Lost in Translation has looked at the difficulties inherent in adapting a television series to a movie before.  However, challenges exist to be met.  Let’s take a look at one of the challenges, expanding the audience to pull in more than just the core fandom.

Movies are expensive to make, with the 2015 Jem and the Holograms being an outlier at only US$5 million to make and today’s blockbusters regularly exceeding US$200 million.  An adaptation cannot afford to turn away potential audiences, but word of mouth by fans can also break a movie.  This is one reason why superhero movies start at the origin; while fans are well aware of how a character got his or her abilities, the average person might not.

Television deals with the problem of getting new viewers up to speed every week.  Continuity lockout harms a TV series, preventing new audiences from jumping into the show.  Streaming can help, with older episodes available on the network’s website, but that’s a recent technology.  In the past, streaming and even video tapes weren’t available to the general audience.  Television worked around that, with characters painted with broad strokes and creative use of opening credits.  With the broad strokes, characters can be described using short phrases, such as the angry guy, the jokester sidekick, and the long-suffering spouse, all of which is easy to portray in a two-minute clip.

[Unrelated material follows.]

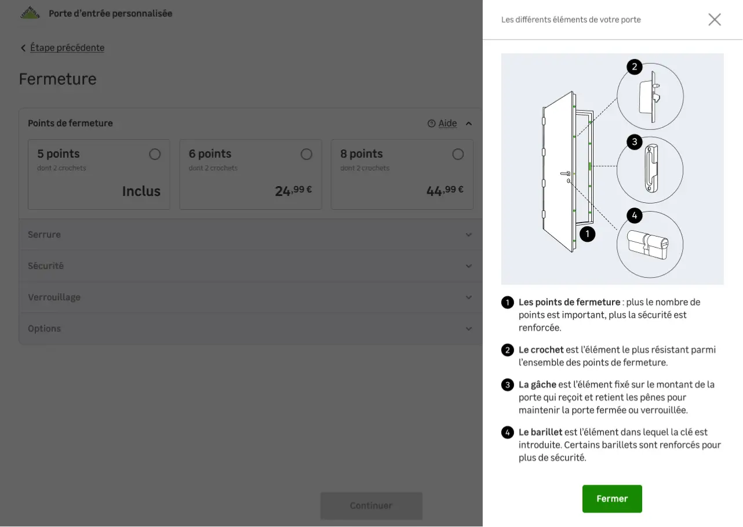The image size is (743, 527).
Task: Click the Leroy Merlin logo icon
Action: [30, 13]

Opening credits, though, can set up the situation faster.  While not in use as much today, the expository opening theme outright states what’s going on.  Classic examples of such opening credits include Gilligan’s Island, The Fresh Prince of Bel-Air, and The Powerpuff Girls.  Handy, efficient, and not used much in film since the Sixties* as technology progressed enough to overlay titles on action sequences, allowing the film to get to the plot right away.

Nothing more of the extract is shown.